By judgement of 19 August 2021 the court dismissed the request filed by SACLA and determined the value of the trademarks – in accordance with the expert report – to be 5,897,610 euros.

“The value of the trademarks transferred by SACLA, initially declared by that company in the amount of EUR 90,000 excluding tax, was corrected by the tax authorities to EUR 11,288,000 excluding tax, and was then reduced by the judgment under appeal to EUR 8,733,348 excluding tax. It follows from the investigation, in particular from the expert’s report filed on 8 April 2021, that this value, taking into account the exemption from payment of royalties granted by the purchaser of the trademarks in the amount of 2,400,000 euros excluding tax and after taking into account corporate income tax, must be established at the sum of 5,897,610 euros excluding tax. The result is a difference between the agreed price and the value of the trade marks transferred in the amount of EUR 5 807 610 excluding tax, which constitutes an advantage for the purchaser. The applicant, who merely contests the amount of that advantage, does not invoke any interest or consideration of such a nature as to justify such an advantage. In these circumstances, the administration provides the proof that it is responsible for the existence of a reduction in the price of the sale of assets and the existence of an indirect transfer of profits abroad.”
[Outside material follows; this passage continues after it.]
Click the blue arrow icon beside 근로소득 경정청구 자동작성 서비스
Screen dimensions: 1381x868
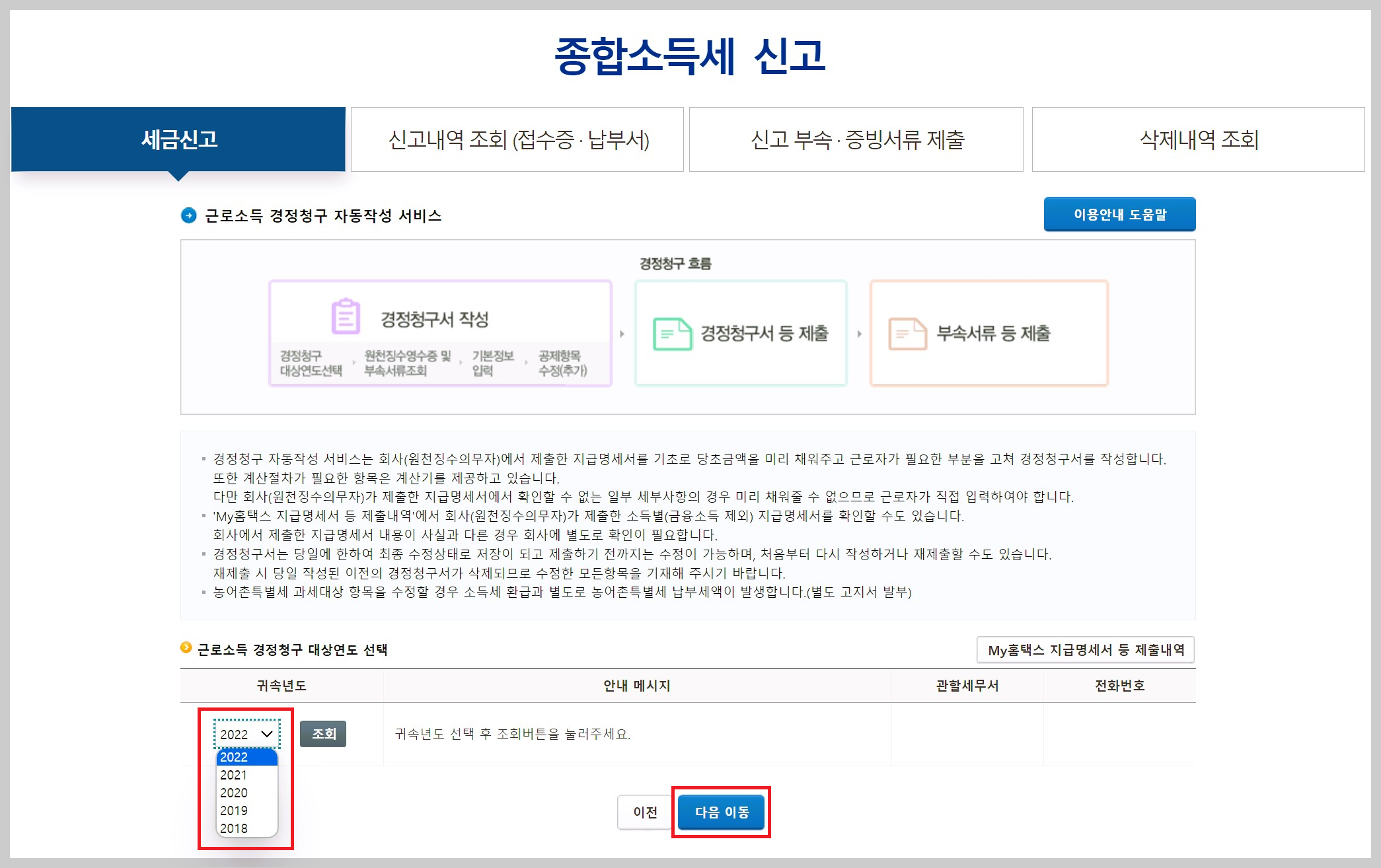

An appeal was then filed by SACLA with the Supreme Administrative Court

Judgement of the Supreme Court

The Supreme Court set aside articles 3 and 6 of the Judgement from the Administrative Court of Appeal.

“Article 3: The judgment of the Lyon Administrative Court of 10 October 2017 is reversed insofar as it is contrary to the present judgment.


Article 6: The remainder of the parties’ submissions is rejected.”

Excerpts

“2. In a judgment before the law of 13 February 2020, the Lyon Administrative Court of Appeal decided that, before ruling on the Sacla company’s request, an expert appraisal would be carried out in order to determine whether the sale price of the trademarks sold by that company corresponded to their value, taking into consideration, in particular, the waiver of payment of royalties for a period of five years granted by the purchasing company, Involvex, to the Sacla company. In order to fulfil the mission entrusted to them by the court, the expert and his assistant first considered four methods, then abandoned the method of comparables and the method of capitalisation of royalties, and finally retained only two methods, the method of historical costs and the method of discounting future flows, from which they derived a weighted average. It follows from the statements in the judgment under appeal that the court, after considering that the historical cost method did not allow the effect of corporation tax to be taken into account with any certainty and led to a valuation almost eight times lower than the discounted cash flow method, rejected the former method and adopted only the latter and considered that there was no need to carry out a weighting, since, in its view, the discounted cash flow method proved to be the most accurate.

(3) It follows from the statements in the judgment under appeal that the court, after fixing the value of the trade marks transferred by Sacla at EUR 8 733 348 exclusive of tax, an amount also retained by the administrative court, intended to apply the discount recommended by the expert report of 7 April 2021 in order to take account of the exemption from payment of royalties granted for five years by the purchaser of the trade marks. In fixing the amount of that discount at EUR 2 400 000 exclusive of tax, whereas the expert report which it intended to apply estimated it, admittedly, at that amount in absolute terms, but by applying a rate of 37% to a value of the trade marks transferred estimated at EUR 6 500 000, the Court distorted that expert report and gave insufficient reasons for its judgment.

(4) It follows from the foregoing that, without needing to rule on the other grounds of appeal, Articles 3 to 6 of the contested judgment should be set aside and, in the circumstances of the case, the State should be ordered to pay the sum of EUR 3 000 to Coverguards Sales under Article L. 761-1 of the Code of Administrative Justice.”